In accordance with yet a further aspect of the present invention, a method of controlling a vehicle drivetrain comprises the steps of providing an engine output characteristics map for an internal combustion engine, determining at least one engine operating parameter in relation to the map, monitoring engine speed of the engine, if the engine speed is increasing along a boundary of the map, performing one of the following steps when the engine speed reaches a governed speed value: forcing an upshift to a higher gear of a transmission coupled to the engine, and limiting engine speed of the engine to the governed engine speed value.
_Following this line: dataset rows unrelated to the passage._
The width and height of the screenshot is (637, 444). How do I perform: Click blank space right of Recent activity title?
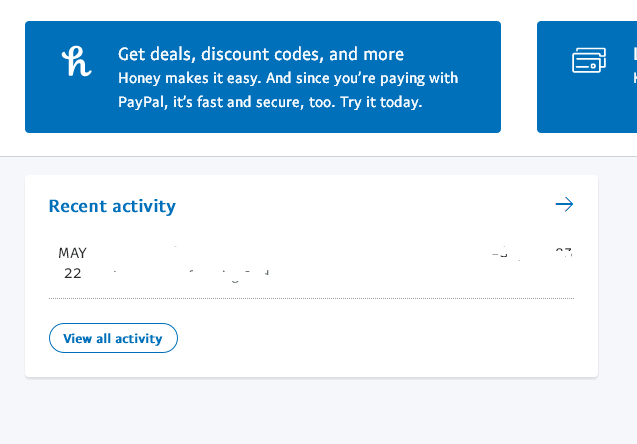pos(360,206)

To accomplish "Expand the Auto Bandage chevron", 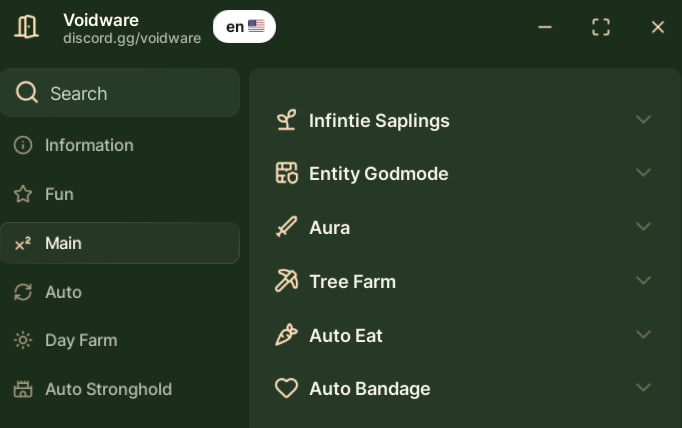I will [643, 388].
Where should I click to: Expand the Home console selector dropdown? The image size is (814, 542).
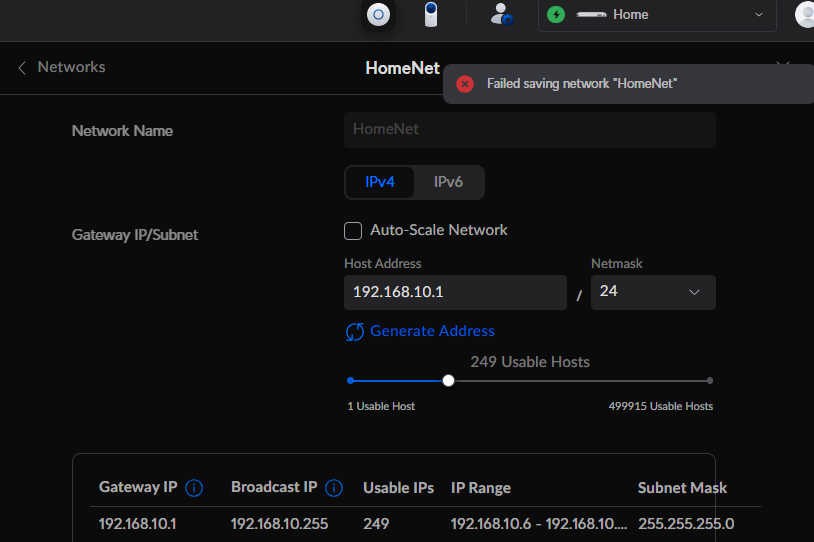[x=758, y=15]
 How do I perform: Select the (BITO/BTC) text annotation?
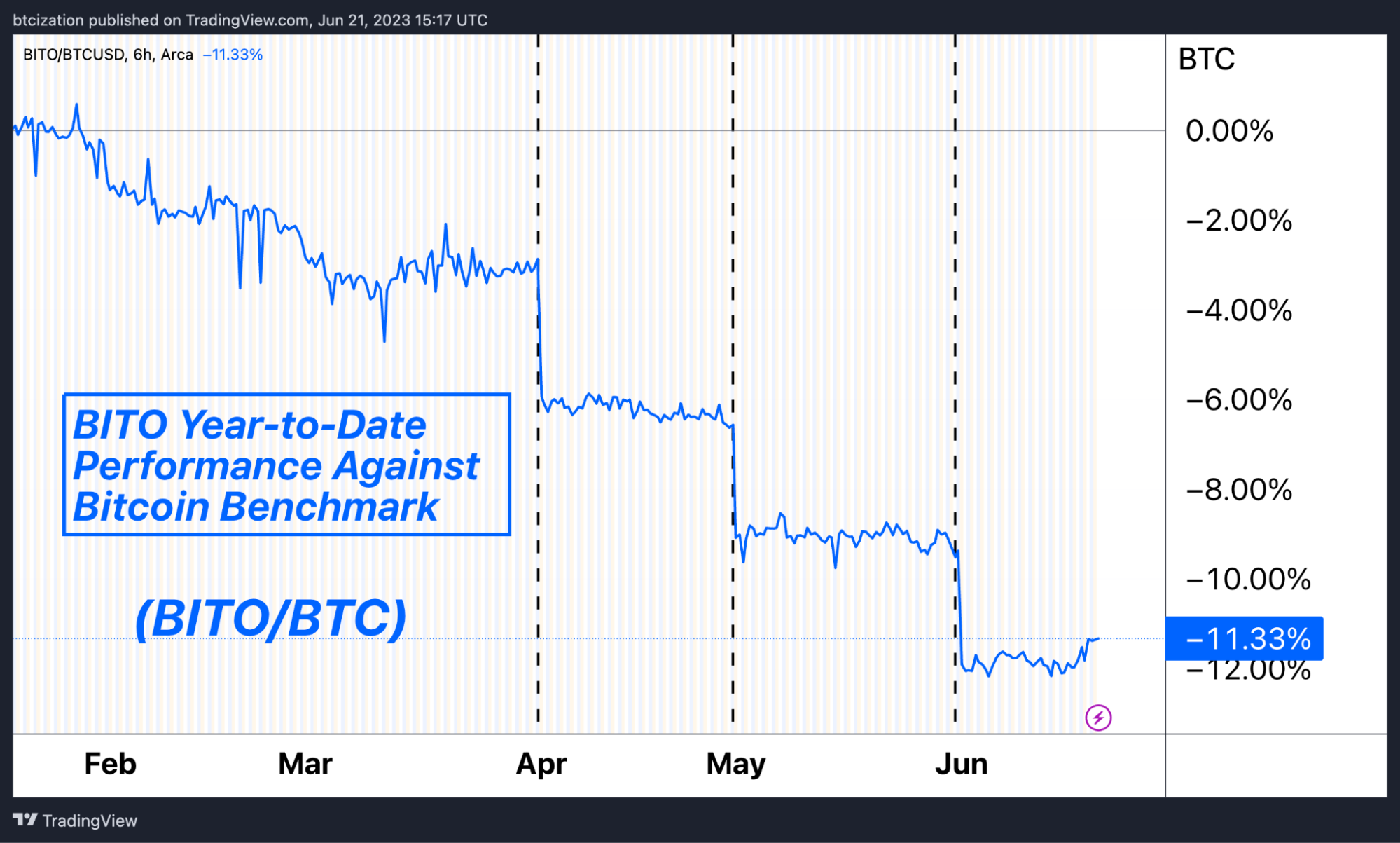[270, 618]
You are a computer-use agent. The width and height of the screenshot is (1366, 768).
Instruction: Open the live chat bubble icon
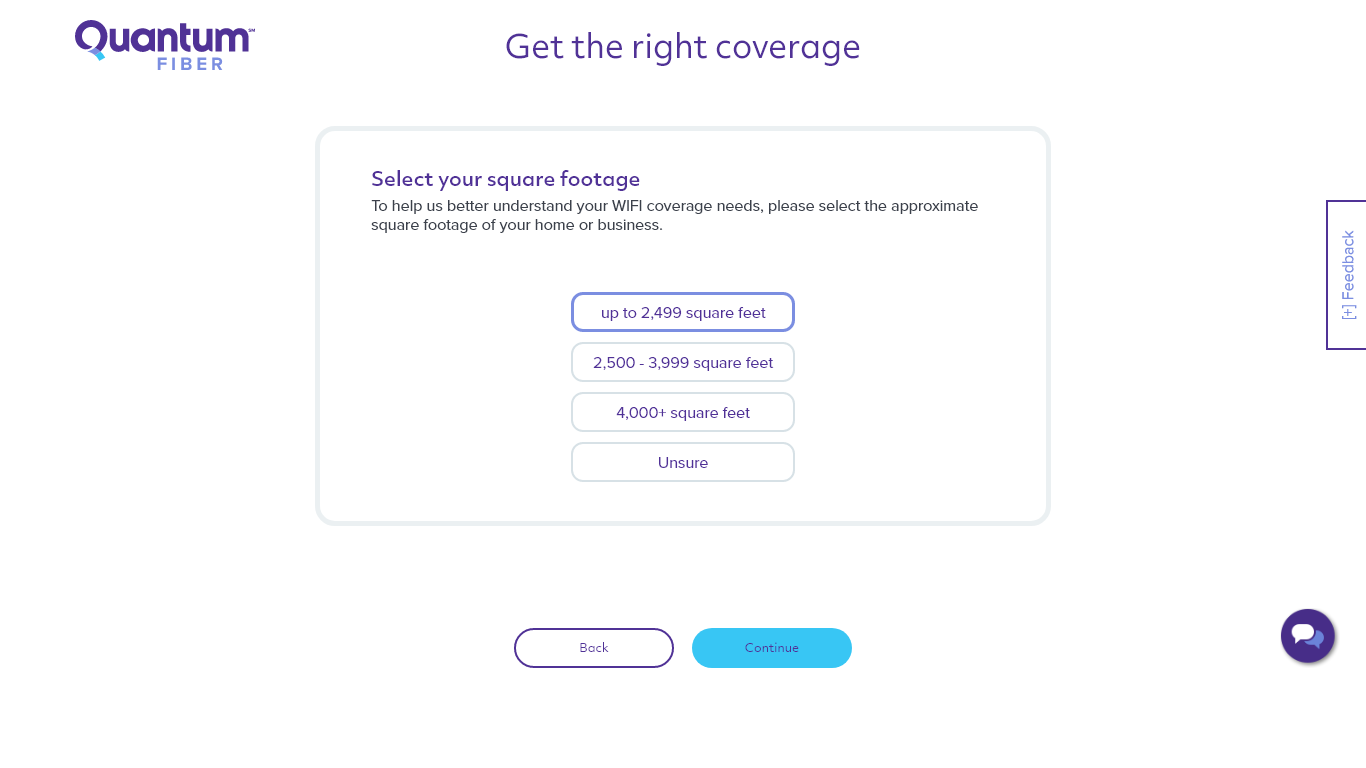1308,636
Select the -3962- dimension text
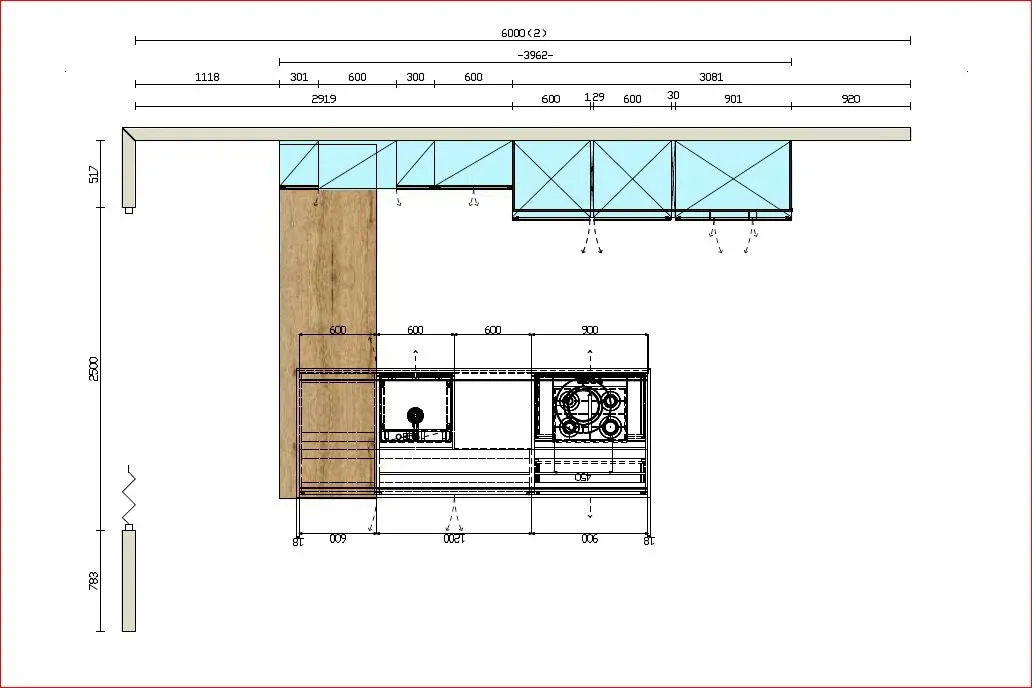 click(535, 55)
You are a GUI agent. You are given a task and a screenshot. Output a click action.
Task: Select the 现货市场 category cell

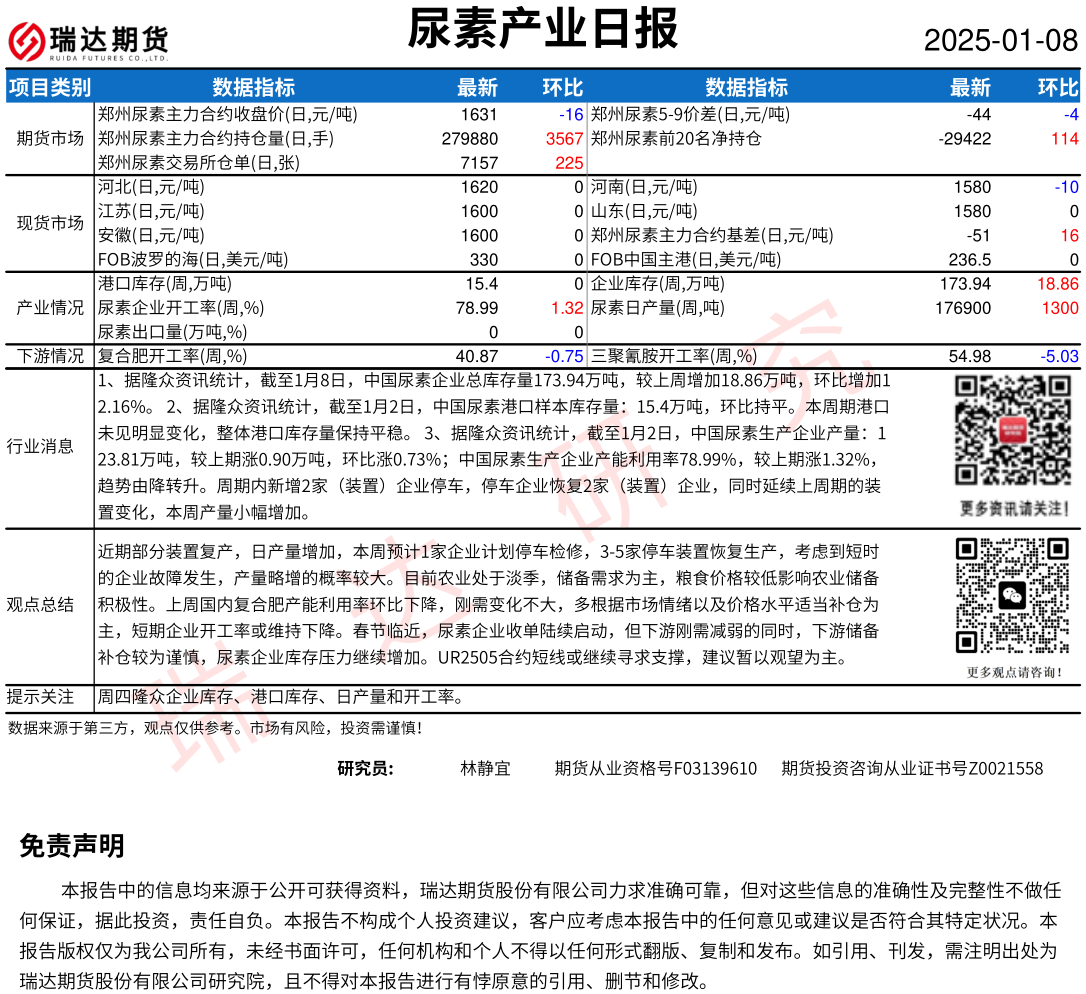point(49,223)
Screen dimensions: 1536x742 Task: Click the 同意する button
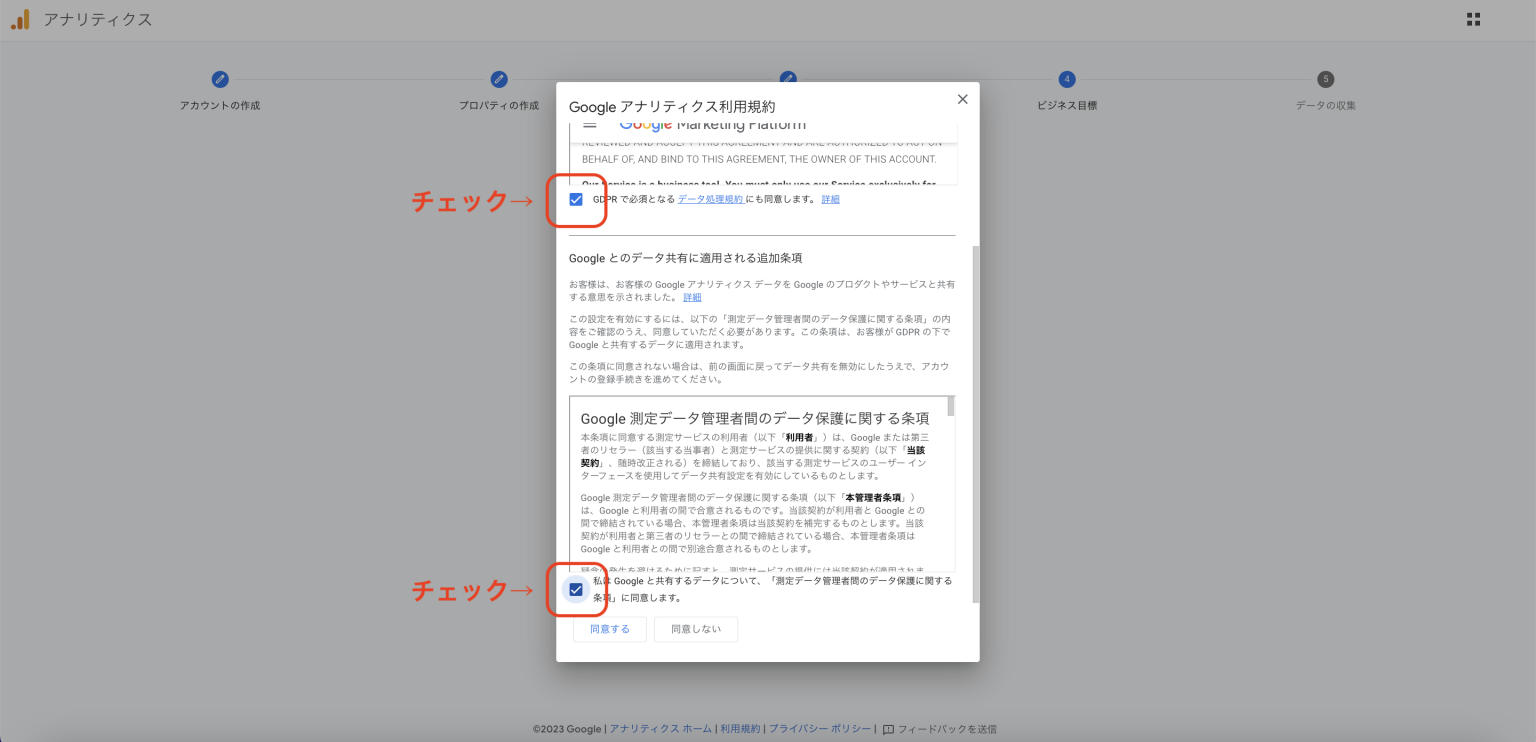pyautogui.click(x=609, y=629)
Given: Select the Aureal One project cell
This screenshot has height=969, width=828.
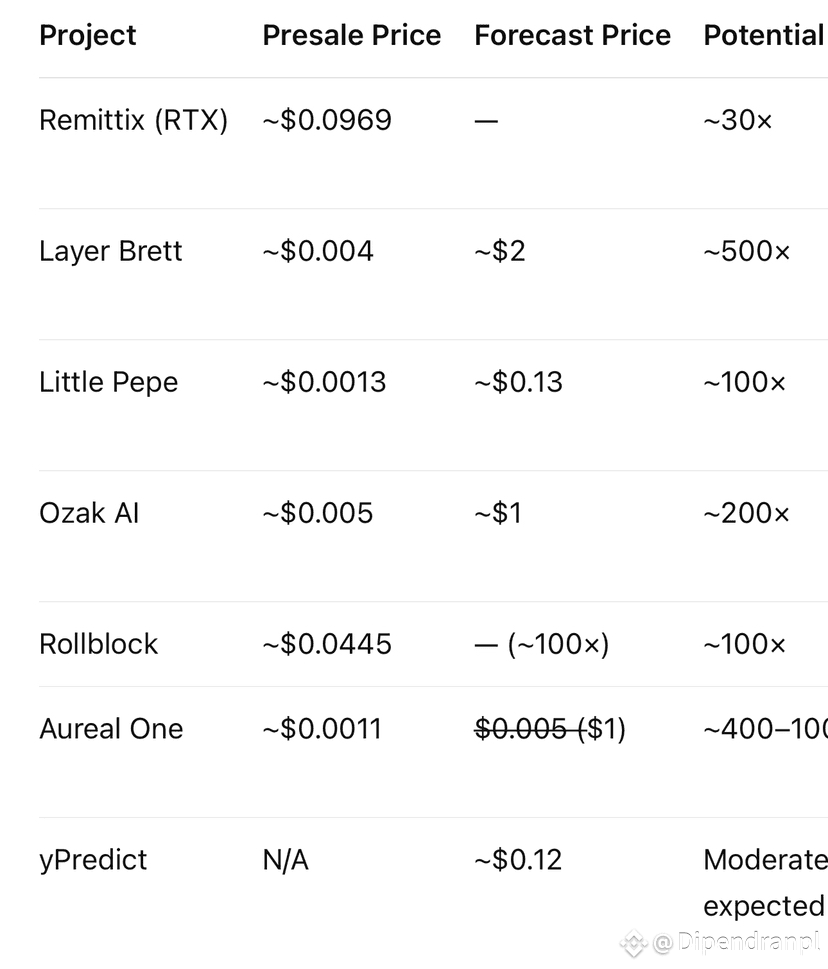Looking at the screenshot, I should pyautogui.click(x=111, y=729).
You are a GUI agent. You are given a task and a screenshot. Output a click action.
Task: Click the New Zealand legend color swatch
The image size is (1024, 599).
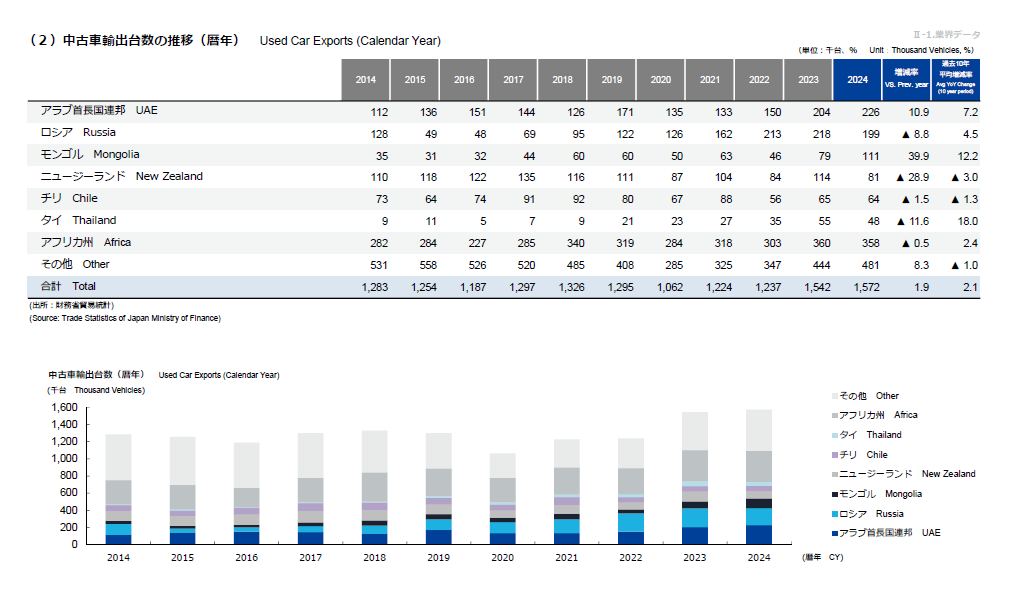(x=834, y=474)

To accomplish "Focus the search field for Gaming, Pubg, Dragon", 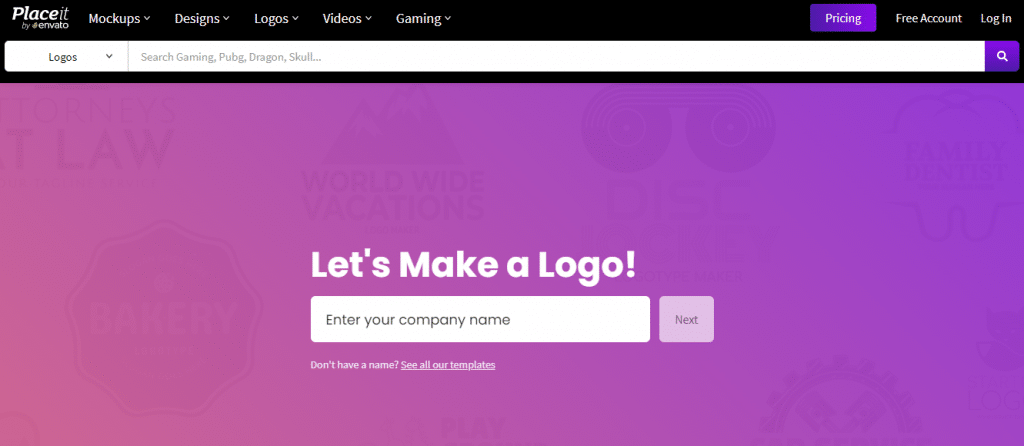I will 556,57.
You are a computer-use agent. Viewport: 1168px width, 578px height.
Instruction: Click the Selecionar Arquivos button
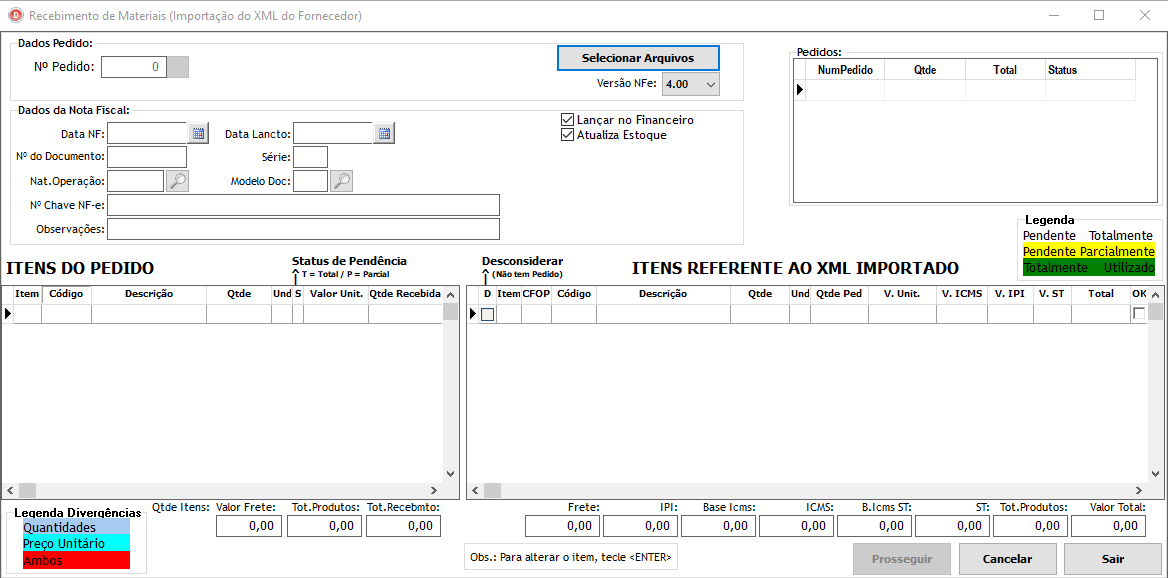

In accordance with still a further aspect of the present invention, a method of controlling a vehicle drivetrain comprises the steps of providing an engine output characteristics map for an internal combustion engine, determining at least one engine operating parameter in relation to the map, monitoring engine speed of the engine, if the engine speed is decreasing along a boundary of the map, determining an engine speed shift point as a function of a gear step between a presently engaged gear and a next lower gear of a transmission coupled to the engine and performing one of the following steps when the engine speed reaches the engine speed shift point: forcing a downshift to the next lower gear of the transmission, and limiting engine speed of the engine to the engine speed shift point.
One object of the present invention is to provide a system for controlling engine operation to thereby maximize fuel economy, particularly during transmission gear shifting operations.
Another object of the present invention is to provide a system for controlling shift points of a number of gears of a transmission to thereby achieve fuel efficient engine operation.
Still another object of the present invention is to provide a system for controlling shift points of a number of gears of a transmission to thereby achieve high performance engine operation.
A further object of the present invention is to provide a system for controlling an effective gear ratio of a continuous variable transmission (CVT) to thereby achieve fuel efficient engine operation.
Yet another object of the present invention is to provide a system for controlling engine operation based on a comparison between an estimated engine torque and an actual engine torque to thereby achieve fuel efficient engine operation.
These and other objects of the present invention will become more apparent from the following description of the preferred embodiments.